The Spring Cleaning Murders
Page 6
The sitting room looked different from when the Lady in Black had lived at Tall Chimneys. The once-dark walls were now painted an off-white. The dingy net curtains were gone from the windows, letting in a view of the front garden. There was new furniture: a red carpet and a comfortable-looking sofa and chairs; a secretary desk and several sets of nesting tables. But what really caught my eye was the life-size portrait in an ornate gilt frame above the mantelpiece. It was of a Norfolk terrier with lilac bows in her hair and a shilling-sized red stone flashing on her left paw. Jessica, I presumed.

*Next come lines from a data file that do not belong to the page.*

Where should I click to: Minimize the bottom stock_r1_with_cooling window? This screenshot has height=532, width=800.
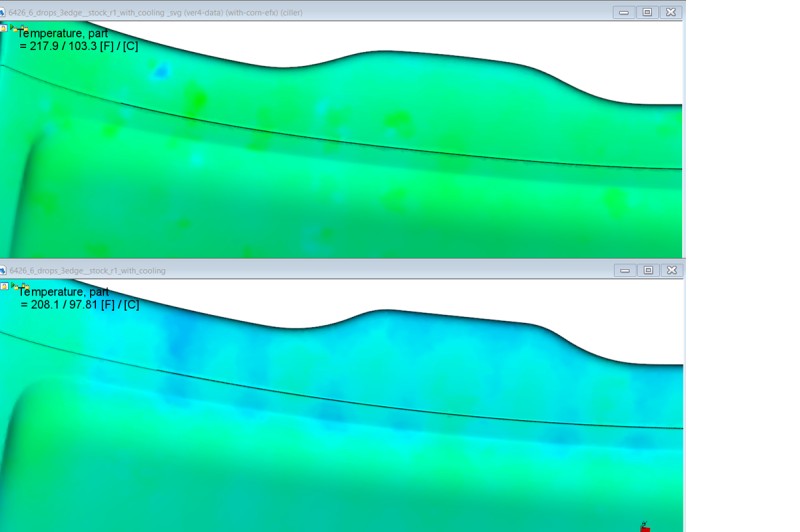click(x=624, y=270)
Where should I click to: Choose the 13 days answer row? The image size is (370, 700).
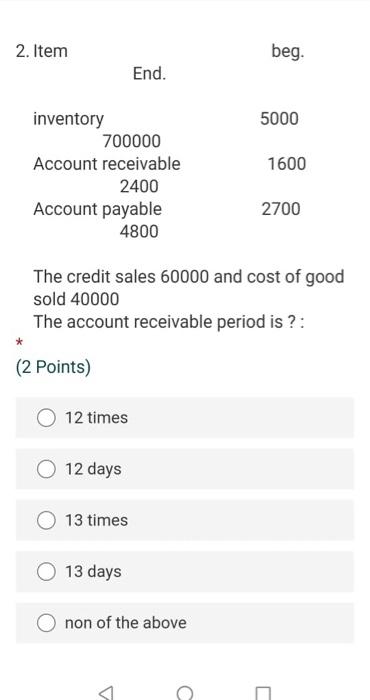pyautogui.click(x=185, y=572)
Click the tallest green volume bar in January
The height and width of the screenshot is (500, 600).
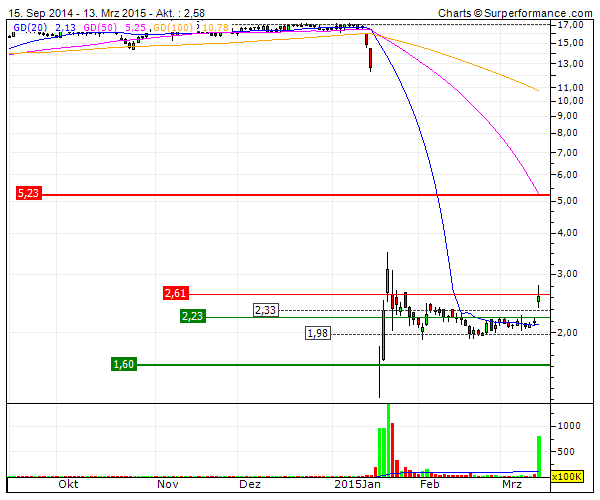tap(388, 440)
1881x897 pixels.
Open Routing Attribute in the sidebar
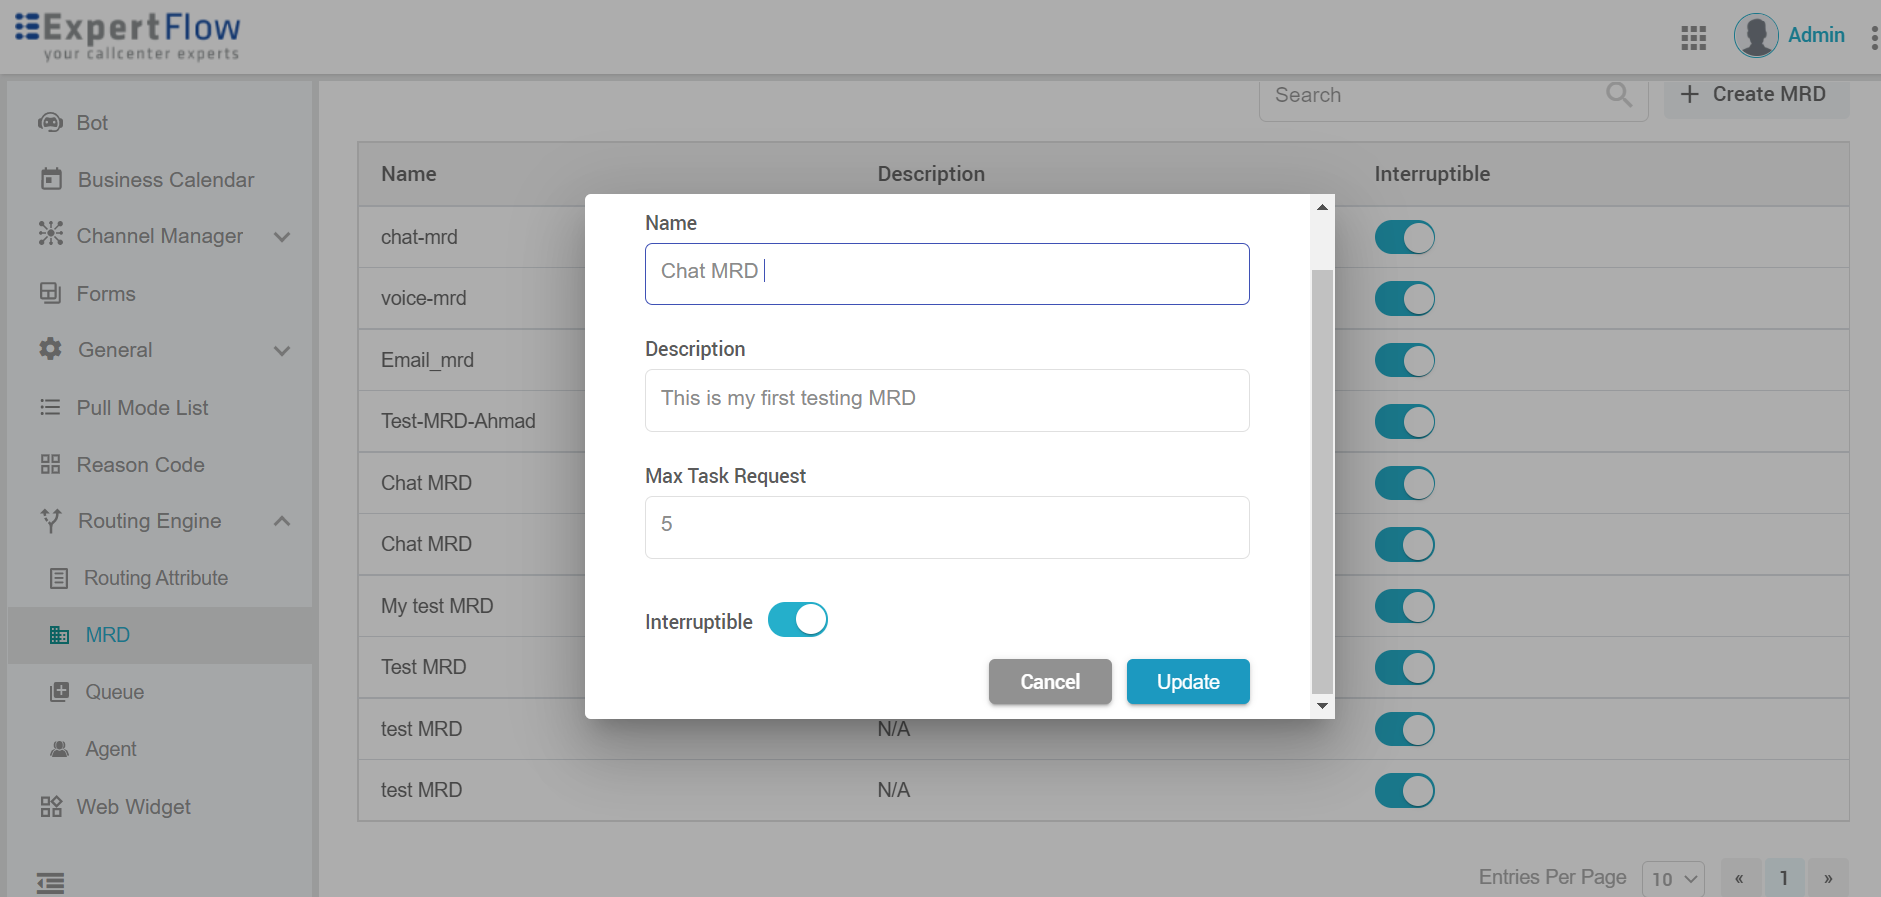click(155, 578)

I was so busy looking at it that for a few seconds I rudely ignored the fact that several members of the Hearthside Guild were grouped in front of the fireplace like a bunch of candlesticks. Sir Robert Pomeroy, who was inclined to hold forth if given half a chance, was talking about the flower fund and how, if he were not very much mistaken, there had been a misappropriation of money. His wife—the former Maureen Dovedale being a new bride—was naturally paying close attention to his every syllable. Brigadier Lester-Smith appeared to be studying the design on the hearth rug. The fourth member of the group was Tom Tingle, who had moved to the village a couple of months previously. He was a gnome-like man with a large forehead accentuated by a receding hairline. He looked crabby. But being stuck with a name that made one sound like a storybook character who was three inches tall and lived among the hollyhocks could not be easy.

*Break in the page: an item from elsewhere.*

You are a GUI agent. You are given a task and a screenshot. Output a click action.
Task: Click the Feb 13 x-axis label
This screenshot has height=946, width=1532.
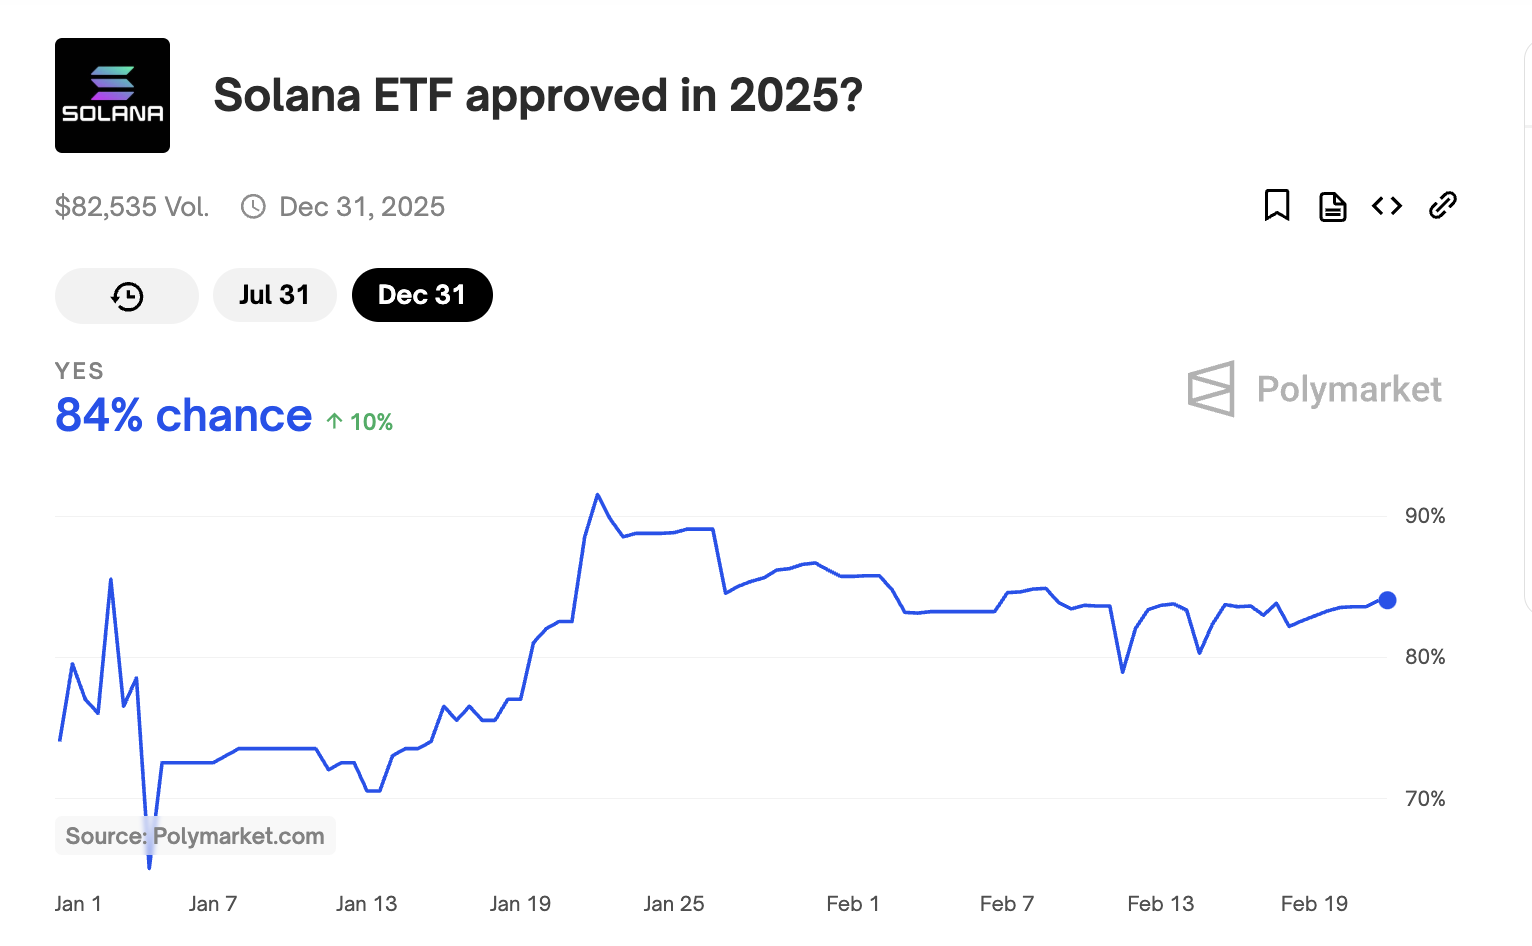[1160, 904]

Finally Sir Robert drew breath and looked my way. He was a man well into his fifties, red-faced and bulldoggish in his country tweeds with a mustard-and-maroon cravat tucked into the neck of his shirt. “Come along, Ellie.” He waved a pudgy paw in my direction. “Doesn’t do to stand around like a lamppost, you know! We need your opinion on what should be done about the church secretary’s behavior.”

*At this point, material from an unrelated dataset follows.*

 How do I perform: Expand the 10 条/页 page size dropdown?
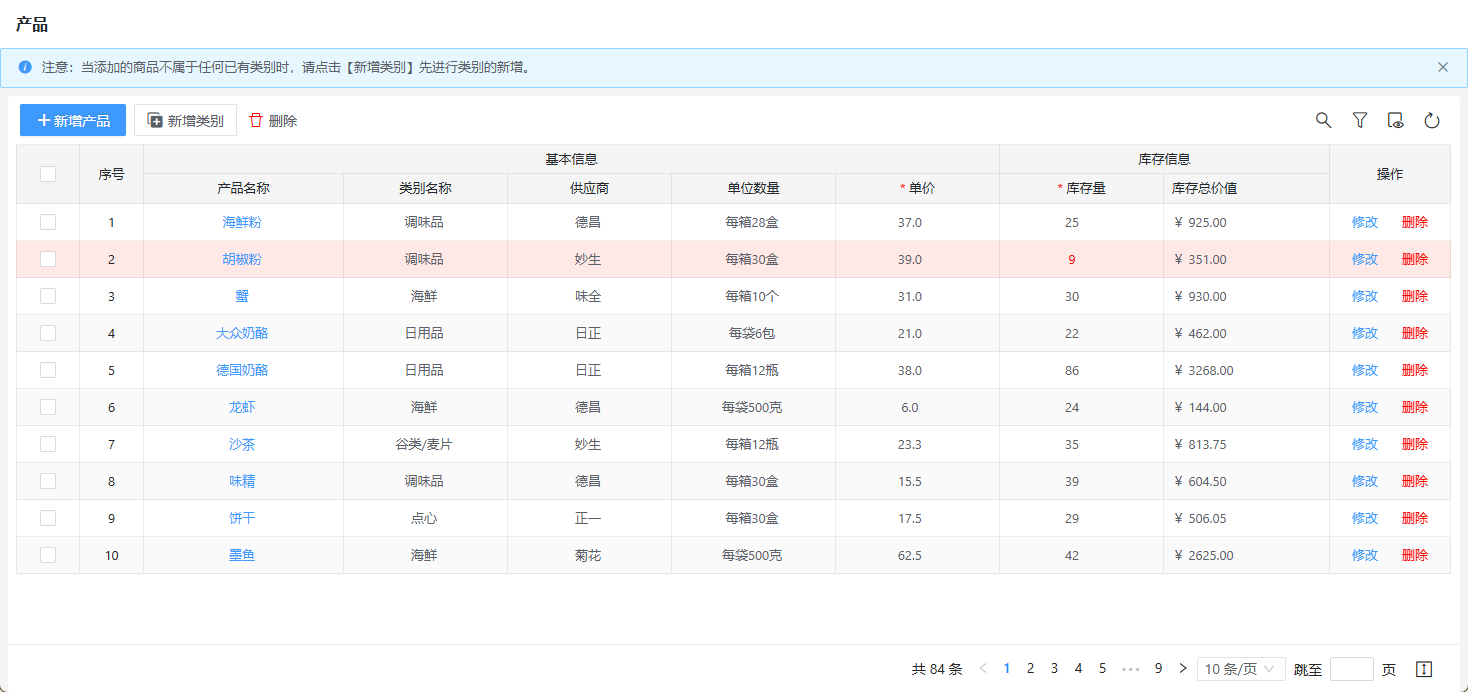click(1240, 669)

“But Miss Hardaway is in charge of the flower fund.” I looked from one face to another. “Isn’t she supposed to send a plant or a bunch of daffs when someone is ill?”
“Only when that someone is a faithful St. Anselm’s parishioner.” Sir Robert wagged a remonstrating finger. “She sent flowers to her cousin. A Mrs. Rogers who only comes to services at Christmas and Easter.”
“But, dear, the poor woman almost bled to death after a hysterectomy.” It was the baronet’s wife speaking. I had always liked her. A pleasant-looking woman with softly waving grey hair, blue eyes, and a strawberries-and-cream complexion, she looked as comfortable in her elegant lady-of-the-manor outfit as she had done standing behind the counter of her grocery shop on Market Street.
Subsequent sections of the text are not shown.